╭──

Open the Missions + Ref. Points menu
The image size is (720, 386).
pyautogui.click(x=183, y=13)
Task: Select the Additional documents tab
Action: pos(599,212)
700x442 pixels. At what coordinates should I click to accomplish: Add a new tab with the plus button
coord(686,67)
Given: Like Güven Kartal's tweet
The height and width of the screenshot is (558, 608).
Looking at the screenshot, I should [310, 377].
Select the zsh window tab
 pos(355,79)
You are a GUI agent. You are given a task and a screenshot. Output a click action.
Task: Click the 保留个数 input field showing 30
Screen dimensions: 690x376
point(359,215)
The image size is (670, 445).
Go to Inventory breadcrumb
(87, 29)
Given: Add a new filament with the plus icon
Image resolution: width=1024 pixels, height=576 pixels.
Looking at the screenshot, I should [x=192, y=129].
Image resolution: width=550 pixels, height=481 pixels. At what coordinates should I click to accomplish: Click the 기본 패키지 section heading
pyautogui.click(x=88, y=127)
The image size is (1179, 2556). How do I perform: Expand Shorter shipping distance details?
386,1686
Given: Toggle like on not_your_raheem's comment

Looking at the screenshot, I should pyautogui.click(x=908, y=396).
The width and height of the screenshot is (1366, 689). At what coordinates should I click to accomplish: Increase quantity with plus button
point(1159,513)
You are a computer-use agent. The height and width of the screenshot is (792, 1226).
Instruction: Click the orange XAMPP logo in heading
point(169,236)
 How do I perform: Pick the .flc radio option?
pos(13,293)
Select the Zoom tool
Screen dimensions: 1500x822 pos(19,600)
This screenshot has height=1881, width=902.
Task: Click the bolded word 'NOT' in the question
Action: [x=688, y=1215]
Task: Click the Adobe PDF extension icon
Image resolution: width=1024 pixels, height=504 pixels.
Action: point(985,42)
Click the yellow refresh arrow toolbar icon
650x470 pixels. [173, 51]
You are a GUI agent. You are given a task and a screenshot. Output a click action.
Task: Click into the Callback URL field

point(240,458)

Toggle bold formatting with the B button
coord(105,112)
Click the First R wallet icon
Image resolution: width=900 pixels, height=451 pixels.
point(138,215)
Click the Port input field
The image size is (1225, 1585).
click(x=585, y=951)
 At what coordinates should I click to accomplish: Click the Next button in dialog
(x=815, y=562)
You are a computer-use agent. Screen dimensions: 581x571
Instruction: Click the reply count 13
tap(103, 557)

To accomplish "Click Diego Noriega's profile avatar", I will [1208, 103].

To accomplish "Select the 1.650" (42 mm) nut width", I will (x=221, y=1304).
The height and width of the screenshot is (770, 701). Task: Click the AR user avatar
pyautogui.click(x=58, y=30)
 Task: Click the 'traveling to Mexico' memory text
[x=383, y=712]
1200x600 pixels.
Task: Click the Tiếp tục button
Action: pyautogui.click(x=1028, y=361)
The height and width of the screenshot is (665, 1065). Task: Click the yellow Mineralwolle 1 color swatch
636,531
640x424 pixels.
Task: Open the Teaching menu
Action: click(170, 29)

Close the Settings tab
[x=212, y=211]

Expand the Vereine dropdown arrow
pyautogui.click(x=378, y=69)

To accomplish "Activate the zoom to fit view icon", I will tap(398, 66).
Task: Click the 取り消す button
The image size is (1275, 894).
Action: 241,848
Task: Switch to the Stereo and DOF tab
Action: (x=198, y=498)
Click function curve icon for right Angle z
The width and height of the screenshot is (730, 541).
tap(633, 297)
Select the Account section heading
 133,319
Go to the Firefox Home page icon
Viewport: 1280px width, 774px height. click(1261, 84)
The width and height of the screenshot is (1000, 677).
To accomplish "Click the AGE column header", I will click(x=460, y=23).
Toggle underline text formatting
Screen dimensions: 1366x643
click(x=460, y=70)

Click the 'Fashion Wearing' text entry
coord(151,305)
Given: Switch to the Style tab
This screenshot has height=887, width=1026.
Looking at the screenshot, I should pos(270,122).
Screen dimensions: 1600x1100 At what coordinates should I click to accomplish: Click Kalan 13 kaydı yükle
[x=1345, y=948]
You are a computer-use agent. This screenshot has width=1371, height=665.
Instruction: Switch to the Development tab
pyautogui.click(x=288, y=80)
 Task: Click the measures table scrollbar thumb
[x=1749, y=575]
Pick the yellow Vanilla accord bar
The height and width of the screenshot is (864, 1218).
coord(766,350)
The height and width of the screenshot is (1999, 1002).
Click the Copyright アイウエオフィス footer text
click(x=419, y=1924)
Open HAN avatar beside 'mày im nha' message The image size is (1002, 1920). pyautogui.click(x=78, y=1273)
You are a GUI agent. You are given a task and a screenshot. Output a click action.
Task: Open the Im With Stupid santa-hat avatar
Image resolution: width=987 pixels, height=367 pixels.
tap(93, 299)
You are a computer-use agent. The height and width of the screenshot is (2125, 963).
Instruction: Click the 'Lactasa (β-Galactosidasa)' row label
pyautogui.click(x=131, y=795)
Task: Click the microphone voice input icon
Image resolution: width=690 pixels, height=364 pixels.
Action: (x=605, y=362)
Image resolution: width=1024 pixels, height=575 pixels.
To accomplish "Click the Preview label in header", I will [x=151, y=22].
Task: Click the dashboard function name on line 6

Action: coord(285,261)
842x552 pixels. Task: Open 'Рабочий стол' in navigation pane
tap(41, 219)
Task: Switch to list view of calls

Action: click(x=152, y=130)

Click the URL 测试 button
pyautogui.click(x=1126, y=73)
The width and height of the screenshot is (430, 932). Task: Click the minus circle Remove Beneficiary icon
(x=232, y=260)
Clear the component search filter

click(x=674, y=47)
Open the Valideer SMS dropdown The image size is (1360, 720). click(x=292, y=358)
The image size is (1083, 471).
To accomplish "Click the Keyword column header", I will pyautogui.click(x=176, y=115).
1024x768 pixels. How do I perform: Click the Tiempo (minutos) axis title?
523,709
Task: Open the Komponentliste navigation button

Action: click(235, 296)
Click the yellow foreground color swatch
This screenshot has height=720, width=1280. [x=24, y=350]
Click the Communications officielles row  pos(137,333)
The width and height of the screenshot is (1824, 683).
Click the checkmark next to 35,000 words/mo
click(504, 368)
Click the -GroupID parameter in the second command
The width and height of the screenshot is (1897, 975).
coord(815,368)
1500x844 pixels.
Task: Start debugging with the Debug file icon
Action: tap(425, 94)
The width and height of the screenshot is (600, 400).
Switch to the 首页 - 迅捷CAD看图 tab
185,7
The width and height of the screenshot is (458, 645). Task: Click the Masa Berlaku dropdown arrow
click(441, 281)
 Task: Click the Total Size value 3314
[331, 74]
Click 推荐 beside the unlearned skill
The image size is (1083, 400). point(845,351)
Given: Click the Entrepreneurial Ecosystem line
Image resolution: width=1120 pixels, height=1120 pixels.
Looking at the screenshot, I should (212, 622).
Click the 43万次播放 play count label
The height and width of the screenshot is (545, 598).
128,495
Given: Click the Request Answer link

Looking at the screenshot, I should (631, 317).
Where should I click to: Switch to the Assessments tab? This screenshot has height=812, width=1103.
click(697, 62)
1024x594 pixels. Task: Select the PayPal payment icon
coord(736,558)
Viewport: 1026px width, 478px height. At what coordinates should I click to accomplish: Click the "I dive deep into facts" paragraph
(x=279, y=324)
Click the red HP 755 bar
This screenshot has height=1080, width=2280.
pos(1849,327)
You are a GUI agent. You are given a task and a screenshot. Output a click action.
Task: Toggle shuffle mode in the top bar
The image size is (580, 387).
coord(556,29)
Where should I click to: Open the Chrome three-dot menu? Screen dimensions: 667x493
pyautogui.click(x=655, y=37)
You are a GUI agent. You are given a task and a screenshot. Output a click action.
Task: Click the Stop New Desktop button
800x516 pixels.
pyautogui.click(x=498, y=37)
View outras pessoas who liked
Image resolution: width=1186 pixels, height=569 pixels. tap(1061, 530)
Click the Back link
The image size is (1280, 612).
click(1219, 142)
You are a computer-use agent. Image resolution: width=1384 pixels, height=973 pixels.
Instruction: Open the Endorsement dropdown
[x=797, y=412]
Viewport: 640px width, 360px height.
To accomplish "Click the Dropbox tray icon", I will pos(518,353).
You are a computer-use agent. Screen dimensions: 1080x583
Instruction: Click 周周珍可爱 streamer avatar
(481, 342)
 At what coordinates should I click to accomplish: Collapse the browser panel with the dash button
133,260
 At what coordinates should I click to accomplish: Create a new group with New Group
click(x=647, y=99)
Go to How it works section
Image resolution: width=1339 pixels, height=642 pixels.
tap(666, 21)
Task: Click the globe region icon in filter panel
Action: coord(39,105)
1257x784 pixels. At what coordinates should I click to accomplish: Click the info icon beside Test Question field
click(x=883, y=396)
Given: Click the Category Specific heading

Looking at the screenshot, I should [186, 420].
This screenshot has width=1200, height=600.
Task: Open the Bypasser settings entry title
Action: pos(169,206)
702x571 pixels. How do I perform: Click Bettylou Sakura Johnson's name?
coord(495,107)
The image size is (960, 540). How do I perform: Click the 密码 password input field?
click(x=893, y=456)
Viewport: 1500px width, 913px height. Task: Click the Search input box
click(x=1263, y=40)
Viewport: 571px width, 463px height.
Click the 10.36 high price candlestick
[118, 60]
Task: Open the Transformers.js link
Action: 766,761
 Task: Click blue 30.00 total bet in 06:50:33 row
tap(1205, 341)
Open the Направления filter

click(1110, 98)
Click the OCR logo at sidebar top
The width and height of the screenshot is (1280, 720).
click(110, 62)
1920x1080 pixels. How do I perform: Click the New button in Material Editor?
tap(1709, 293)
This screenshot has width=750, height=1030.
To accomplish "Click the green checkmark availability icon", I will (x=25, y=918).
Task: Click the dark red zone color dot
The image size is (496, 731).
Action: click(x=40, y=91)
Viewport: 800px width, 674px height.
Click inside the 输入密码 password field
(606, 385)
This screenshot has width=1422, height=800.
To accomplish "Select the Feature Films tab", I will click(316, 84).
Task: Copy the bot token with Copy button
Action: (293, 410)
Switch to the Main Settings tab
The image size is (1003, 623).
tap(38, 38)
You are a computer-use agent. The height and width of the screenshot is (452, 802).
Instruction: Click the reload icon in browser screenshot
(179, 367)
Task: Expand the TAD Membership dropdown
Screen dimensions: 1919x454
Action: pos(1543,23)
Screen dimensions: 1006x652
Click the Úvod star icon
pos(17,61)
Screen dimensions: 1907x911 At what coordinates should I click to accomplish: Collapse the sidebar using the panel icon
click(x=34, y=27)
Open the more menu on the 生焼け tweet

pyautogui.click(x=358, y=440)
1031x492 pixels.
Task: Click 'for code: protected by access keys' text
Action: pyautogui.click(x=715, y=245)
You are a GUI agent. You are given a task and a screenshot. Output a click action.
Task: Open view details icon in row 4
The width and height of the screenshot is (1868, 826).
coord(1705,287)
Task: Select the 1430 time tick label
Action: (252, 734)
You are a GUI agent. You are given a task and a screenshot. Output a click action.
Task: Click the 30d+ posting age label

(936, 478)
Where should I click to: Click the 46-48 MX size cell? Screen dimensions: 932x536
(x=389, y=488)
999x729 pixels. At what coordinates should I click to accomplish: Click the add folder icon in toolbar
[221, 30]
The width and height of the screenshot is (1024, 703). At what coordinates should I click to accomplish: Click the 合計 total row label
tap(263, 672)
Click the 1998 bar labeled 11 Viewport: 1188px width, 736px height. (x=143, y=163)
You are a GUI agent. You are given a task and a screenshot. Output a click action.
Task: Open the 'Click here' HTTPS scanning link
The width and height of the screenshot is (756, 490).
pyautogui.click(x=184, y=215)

╰──

> _What to do_
Find out how many lines in the listing contain the word "header", and respond with that number only.

> _Exercise result_
3